* BEGIN SELECTED EXCERPT *

We know the NBA buzzwords, the trends. Small ball. Offense over defense. Play fast. Teams have to have men who can spread the floor with their three-point shooting. Teams want undersized power forwards who play more like wings. The offense is to run a pick-and-roll to force a switch, then isolate and let your best shot creator attack the mismatch.

The Utah Jazz are none of that.

They are contrarian, a throwback. And they are one of the most dangerous teams in the NBA.

Utah is defensive team that starts a twin towers front line where neither can really step out and space the floor with their jumper. Utah’s starting power forward, Derrick Favors, is a power forward in the classic sense. They run a motion offense, and only 5.3 percent of their offensive attempts came out of isolation last season. They don’t play at a high pace, they prefer a game that grinds down, physically but also mentally.

They are not following the small ball trend, and that’s a conscious decision.

“Golden State has driven a perception that the whole league is small…” Jazz coach Quin Snyder told NBC Sports last season. “Because Golden State’s been the best team, you’re forced to match up with them, and then people will try to play small, but if you’re playing small just because someone else is, and then you’re not playing your best players, that’s a tough question. Do you chase a mismatch or do you play the way you play?”

Utah plays the way it plays. And with that, most pundits have them as a top-four team in the West (Vegas books have them with the fourth highest under/over win total in the West at 48.5), and some around the league wonder if the Jazz can beat a diminished Rockets’ squad this season.

However, does their style also have a ceiling? Utah’s defense stymied Russell Westbrook and the Oklahoma City Thunder in the first round of the playoffs last season, but the spacing and pace of the Houston Rockets proved to be too much — it was hard to keep Rudy Gobert on the court against those smaller lineups, and Houston’s switching defense stalled out the Utah offense.

If the question is “can we beat Golden State and Houston the way we play?” then 12 teams in the West — and 28 teams across the entire NBA — are asking that same question. Utah believes it can, or it can at least threaten them, by just doing what they do better.

* END SELECTED EXCERPT *

_WHAT YOU NEED TO DO_.
a: Answer these questions using the article on the Utah Jazz:
(i) What share of Utah's offensive attempts came out of isolation last season?
(ii) Which team did Utah's defense stymie in the first round of the playoffs last season?
(iii) What under/over win total do Vegas books set for Utah?
b: Name every player who appears by name in the article on the Utah Jazz.
c: Resume the article on the Utah Jazz's style of play, starting right after its final sentence.

* BEGIN PROVIDED RECORDS *

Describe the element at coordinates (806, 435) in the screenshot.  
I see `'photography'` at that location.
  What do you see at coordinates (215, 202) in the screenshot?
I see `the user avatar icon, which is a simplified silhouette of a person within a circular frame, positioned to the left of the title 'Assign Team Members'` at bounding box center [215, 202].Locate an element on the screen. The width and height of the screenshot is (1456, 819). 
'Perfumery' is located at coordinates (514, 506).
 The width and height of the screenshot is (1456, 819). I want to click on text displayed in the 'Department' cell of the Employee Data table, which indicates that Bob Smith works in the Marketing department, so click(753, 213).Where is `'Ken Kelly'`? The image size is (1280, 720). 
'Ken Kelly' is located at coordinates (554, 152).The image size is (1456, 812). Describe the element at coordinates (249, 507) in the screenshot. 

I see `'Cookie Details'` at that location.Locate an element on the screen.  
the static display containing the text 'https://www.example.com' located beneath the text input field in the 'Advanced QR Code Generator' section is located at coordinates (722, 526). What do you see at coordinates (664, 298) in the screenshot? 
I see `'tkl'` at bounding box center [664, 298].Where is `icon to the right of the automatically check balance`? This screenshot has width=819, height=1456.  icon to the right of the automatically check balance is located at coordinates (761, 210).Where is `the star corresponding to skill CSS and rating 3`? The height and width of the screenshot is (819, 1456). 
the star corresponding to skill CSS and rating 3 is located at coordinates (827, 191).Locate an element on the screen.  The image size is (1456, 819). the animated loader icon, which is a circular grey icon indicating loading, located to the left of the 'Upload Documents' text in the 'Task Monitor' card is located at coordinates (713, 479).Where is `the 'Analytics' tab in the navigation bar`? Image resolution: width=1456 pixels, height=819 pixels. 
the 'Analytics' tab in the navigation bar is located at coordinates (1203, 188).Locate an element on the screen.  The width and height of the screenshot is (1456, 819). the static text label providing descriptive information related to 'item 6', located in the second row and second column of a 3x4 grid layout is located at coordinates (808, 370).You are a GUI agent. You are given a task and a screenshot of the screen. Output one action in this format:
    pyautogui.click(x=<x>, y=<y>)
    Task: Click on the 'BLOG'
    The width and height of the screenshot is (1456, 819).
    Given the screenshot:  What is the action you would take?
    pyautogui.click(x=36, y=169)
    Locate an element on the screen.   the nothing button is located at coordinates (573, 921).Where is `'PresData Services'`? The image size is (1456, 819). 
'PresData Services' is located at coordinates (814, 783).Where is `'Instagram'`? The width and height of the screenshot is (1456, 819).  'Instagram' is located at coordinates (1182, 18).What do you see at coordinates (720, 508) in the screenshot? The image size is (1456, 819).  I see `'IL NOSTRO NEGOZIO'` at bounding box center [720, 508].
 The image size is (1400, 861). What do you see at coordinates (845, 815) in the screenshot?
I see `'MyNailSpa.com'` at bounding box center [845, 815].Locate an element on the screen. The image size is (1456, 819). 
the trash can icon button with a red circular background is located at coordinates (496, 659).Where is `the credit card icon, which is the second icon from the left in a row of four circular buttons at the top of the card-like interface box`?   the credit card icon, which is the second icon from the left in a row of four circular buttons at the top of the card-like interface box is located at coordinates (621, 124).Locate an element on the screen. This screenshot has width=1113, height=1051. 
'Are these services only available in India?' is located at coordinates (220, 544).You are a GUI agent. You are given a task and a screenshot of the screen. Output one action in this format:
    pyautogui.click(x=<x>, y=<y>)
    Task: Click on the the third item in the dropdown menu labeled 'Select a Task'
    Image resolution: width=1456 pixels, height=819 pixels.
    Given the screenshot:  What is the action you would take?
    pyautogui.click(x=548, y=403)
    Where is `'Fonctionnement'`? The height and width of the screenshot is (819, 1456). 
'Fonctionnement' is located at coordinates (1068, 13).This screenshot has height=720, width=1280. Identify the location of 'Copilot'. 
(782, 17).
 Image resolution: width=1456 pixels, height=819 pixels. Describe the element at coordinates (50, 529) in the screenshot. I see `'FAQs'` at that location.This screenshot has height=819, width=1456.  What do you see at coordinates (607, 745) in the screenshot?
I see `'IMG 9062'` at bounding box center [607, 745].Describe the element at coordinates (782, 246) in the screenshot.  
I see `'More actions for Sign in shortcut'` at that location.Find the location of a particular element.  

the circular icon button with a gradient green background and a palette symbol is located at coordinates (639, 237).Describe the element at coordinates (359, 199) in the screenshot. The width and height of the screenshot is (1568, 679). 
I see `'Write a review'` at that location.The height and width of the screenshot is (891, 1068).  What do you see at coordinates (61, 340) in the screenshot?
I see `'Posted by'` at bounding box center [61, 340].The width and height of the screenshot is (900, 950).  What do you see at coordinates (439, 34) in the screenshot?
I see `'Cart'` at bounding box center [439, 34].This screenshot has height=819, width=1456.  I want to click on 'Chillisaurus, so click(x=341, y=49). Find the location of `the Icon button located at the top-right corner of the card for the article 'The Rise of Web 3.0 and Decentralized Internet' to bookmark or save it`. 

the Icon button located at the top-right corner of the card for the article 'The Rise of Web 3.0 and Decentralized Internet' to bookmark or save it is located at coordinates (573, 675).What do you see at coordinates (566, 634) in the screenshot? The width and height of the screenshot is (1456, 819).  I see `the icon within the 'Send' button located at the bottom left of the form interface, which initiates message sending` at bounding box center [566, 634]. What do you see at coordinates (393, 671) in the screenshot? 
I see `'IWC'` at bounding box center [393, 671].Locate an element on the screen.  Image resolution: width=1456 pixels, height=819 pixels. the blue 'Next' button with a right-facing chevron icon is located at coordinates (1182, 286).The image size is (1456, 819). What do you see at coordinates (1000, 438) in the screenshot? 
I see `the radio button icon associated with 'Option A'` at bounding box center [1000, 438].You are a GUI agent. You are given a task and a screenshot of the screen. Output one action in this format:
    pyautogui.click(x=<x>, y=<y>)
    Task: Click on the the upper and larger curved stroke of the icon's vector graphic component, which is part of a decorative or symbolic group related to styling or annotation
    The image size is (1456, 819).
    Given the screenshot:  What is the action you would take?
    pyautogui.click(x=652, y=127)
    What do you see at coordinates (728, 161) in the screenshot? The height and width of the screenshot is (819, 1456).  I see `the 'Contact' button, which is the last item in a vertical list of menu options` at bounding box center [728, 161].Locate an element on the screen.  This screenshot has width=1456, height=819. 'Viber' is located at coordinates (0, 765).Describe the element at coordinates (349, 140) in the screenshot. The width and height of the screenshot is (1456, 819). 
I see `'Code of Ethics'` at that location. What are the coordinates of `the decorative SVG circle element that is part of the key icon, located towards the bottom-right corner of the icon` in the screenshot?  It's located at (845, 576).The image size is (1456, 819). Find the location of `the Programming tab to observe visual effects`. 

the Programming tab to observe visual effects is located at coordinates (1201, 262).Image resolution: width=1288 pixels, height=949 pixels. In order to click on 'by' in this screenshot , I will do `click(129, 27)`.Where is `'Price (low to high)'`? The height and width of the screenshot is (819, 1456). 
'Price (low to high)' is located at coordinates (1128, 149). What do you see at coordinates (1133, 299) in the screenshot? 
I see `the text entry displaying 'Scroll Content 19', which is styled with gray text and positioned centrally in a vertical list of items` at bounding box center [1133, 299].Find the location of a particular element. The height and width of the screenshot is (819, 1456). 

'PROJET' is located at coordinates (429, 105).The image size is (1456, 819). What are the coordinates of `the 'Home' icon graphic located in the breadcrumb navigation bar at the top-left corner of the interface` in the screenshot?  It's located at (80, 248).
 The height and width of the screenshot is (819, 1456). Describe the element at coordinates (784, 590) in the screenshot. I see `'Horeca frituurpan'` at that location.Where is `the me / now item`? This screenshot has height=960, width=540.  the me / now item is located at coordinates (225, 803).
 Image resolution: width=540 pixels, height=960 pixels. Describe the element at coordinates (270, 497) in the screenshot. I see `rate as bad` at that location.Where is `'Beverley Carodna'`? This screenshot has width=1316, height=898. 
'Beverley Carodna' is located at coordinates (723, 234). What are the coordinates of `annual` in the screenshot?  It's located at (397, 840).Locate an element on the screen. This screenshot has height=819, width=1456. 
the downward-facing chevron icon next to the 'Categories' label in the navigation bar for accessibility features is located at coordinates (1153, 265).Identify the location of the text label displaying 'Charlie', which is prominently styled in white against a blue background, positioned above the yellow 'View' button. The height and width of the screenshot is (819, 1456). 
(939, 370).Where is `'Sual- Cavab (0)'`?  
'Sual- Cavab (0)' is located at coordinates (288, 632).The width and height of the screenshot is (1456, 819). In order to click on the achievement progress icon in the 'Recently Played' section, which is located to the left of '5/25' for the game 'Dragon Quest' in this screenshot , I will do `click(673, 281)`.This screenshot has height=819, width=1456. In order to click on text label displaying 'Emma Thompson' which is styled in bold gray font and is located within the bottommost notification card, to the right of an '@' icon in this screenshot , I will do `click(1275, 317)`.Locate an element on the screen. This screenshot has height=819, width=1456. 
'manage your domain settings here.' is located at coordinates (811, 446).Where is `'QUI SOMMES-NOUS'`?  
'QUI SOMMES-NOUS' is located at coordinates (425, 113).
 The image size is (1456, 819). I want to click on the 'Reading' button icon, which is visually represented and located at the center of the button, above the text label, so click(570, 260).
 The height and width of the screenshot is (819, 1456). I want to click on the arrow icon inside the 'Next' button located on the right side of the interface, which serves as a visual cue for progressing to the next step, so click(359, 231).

* END PROVIDED RECORDS *

_OUTPUTS IN ORDER_.
a:
(i) 5.3 percent
(ii) The Oklahoma City Thunder
(iii) 48.5

b: Derrick Favors, Russell Westbrook, Rudy Gobert

c:
If the Jazz are going to live up to a top-four slot, a few things have to happen, and it starts with Rudy Gobert staying healthy. He missed most of the first half of last season with knee injuries — not chronic things, but both times because a player fell into him — but once he was back and right Utah went 29-6 to close out the season. He won Defensive Player of the Year because of how dominant he was during that run.

Obviously, the reason for the hot finish was Utah’s incredible defense: After the All-Star break it allowed just 96 points per 100 possessions, by far the best in the league. That defense could get better this season: a healthy Gobert all season, plus full seasons out of Jae Crowder and Royce O’Neale, plus players with another season in the system.

The surprise for the Jazz last season was a respectable offense (16th in the league), which came about because rookie Donovan Mitchell played like an All-Star, 20.5 points and 3.7 assists per game. Mitchell impressed everyone, but sometimes players with strong rookie campaigns plateau their second season, not growing and making the next leap some expect. Utah, to take a step forward, needs him to grow.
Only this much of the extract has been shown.